CRISPR’s potential to prevent or treat disease is widely recognized. But the gene-editing technology can also be used as a research tool to probe and understand diseases.
That’s the basic insight behind KSQ Therapeutics. The company uses CRISPR to alter genes across millions of cells. By observing the effect of turning on and off individual genes, KSQ can decipher their role in diseases like cancer. The company uses those insights to develop new treatments.
The approach allows KSQ to evaluate the function of every gene in the human genome. It was developed at MIT by co-founder Tim Wang Ph.D. in the labs of professors Eric Lander and David Sabatini.
“Now we can look at every single gene, which you really couldn’t do before in a human cell system, and therefore there are new aspects of biology and disease to discover, and some of these have clinical value,” says Sabatini, who is also a co-founder.
KSQ’s product pipeline includes small-molecule drugs as well as cell therapies that target genetic vulnerabilities identified from their experiments with cancer and tumor cells. KSQ believes its CRISPR-based methodology gives it a more complete understanding of disease biology than other pharmaceutical companies and thus a better chance of developing effective treatments to cancer and other complex diseases.
A tool for discovery
KSQ’s scientific co-founders had been studying the function of genes for years before advances in CRISPR allowed them to precisely edit genomes about 10 years ago. They immediately recognized CRISPR’s potential to help them understand the role of genes in disease biology.
During his Ph.D. work, Wang and his collaborators developed a way to use CRISPR at scale, knocking out individual genes across millions of cells. By observing the impact of those changes over time, the researchers could tease out the functionality of each gene. If a cell died, they knew the gene they knocked out was essential. In cancer cells, the researchers could add drugs and see if knocking out any of the genes affected drug resistance. More sophisticated screening methods taught the researchers how different genes inhibit or drive tumor growth.
“It’s a tool for discovering human biology at scale that was not possible before CRISPR,” says KSQ co-founder Jonathan Weissman, a professor of biology at MIT and a member of the Whitehead Institute. “You can search for genes or mechanisms that can modulate essentially any disease process.”
Wang credits Sabatini with spearheading the commercialization efforts, speaking with investors, and working with MIT’s Technology Licensing Office. Wang also says MIT’s ecosystem helped him think about bringing the technology out of the lab.
“Being at MIT and in the Cambridge area probably made the leap to commercialization a bit easier than it would have been elsewhere,” Wang says. “A lot of the students are entrepreneurial, there’s that rich tradition, so that helped shape my mindset around commercialization.”
Weissman had developed a complementary, CRISPR-based technology that Wang and Sabatini knew would be useful for KSQ’s discovery platform. Around 2015, as the founders were starting the company, they also brought on co-founder William Hahn, a member of the Broad Institute of MIT and Harvard, a professor at Harvard Medical School, and the chief operating officer of the Dana-Farber Cancer Institute.

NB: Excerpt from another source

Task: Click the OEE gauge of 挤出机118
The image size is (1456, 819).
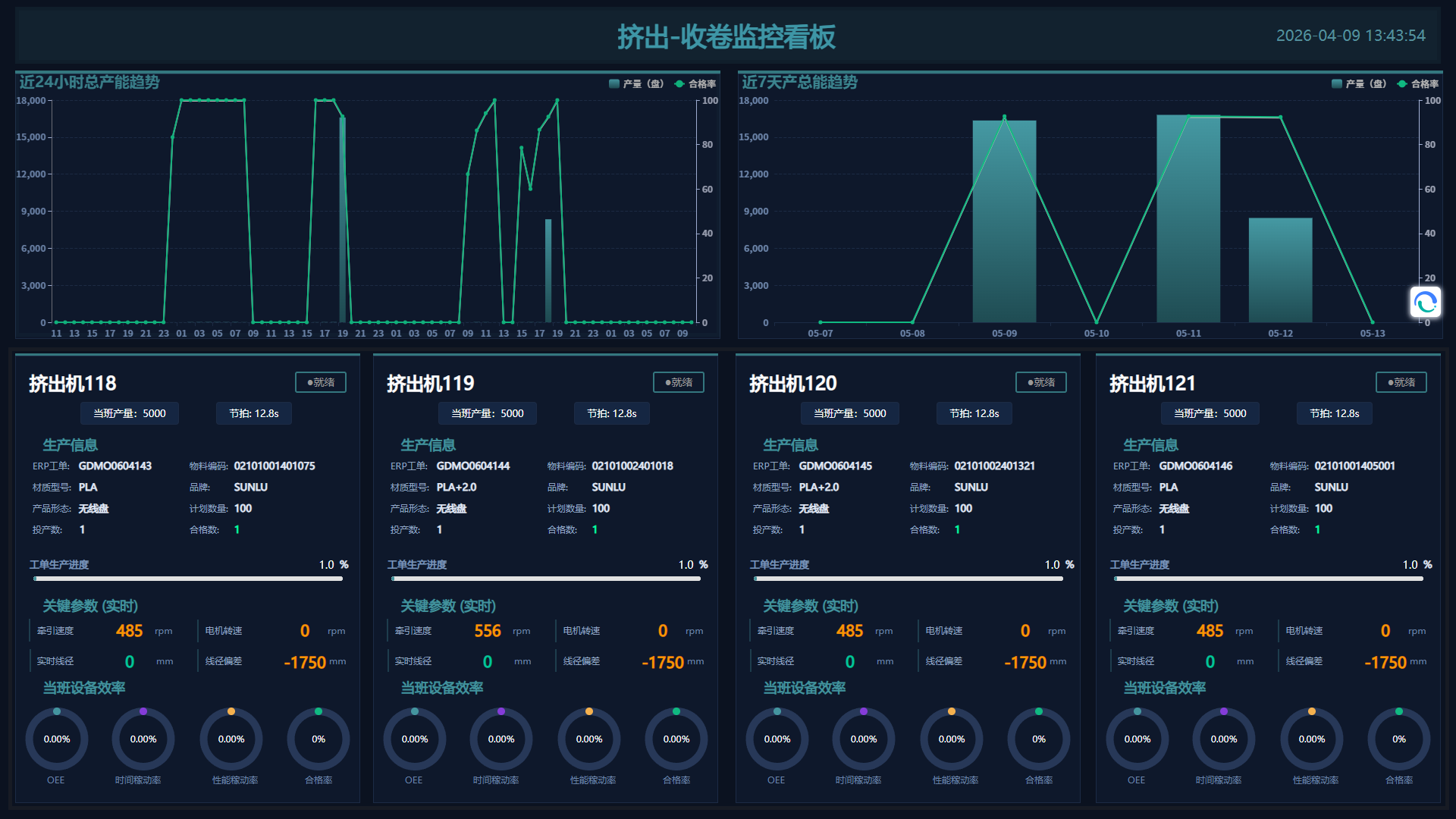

Since then, the company has advanced Wang’s method.
“They’re able to scale this to a degree that is not possible in any academic lab, even David’s,” Wang says. “The cell lines I used for my experiments were just what was easy to grow and what was in the lab, whereas KSQ is thinking about what therapies aren’t available in certain cancers and deciding what diseases to go after.”
KSQ’s gene evaluations include tens of millions of cells. The company says the data it collects has been predictive of past successes and failures in cancer drug development. Weissman equates the data to “a roadmap for finding cancer vulnerabilities.”
“Cancers have all these different escape routes,” Weissman says. “This is a way of mapping out those escape routes. If there are too many, it’s not a good target to go after, but if there is a small number, you can now start to develop therapies to block off the escape routes.”
From discovery to impact
KSQ’s lead drug candidate is in preclinical development. It targets a DNA-repair pathway identified using an updated version of Wang’s technique. The drug could treat multiple ovarian cancers as well as a disease called triple-negative breast cancer. KSQ is also currently developing a cell therapy to boost the immune system’s ability to fight tumors.
“I’ve always thought the best biotech companies start with information that other people don’t have,” Sabatini says. “I think biotech companies have to have some discovery to them. That’s enabled KSQ to go in different directions.”
The founders feel KSQ has already validated their approach and stimulated further interest in using CRISPR as a research tool.
“There’s a lot of interest in CRISPR as a therapeutic, and that’s an important aspect,” Weissman says. “But I’d argue equally important both in discovery and in therapeutics will be [using CRISPR] to identify the targets you want to go after to affect disease process. Your ability to engineer genomes or make drugs depends on knowing what genes you want to change.”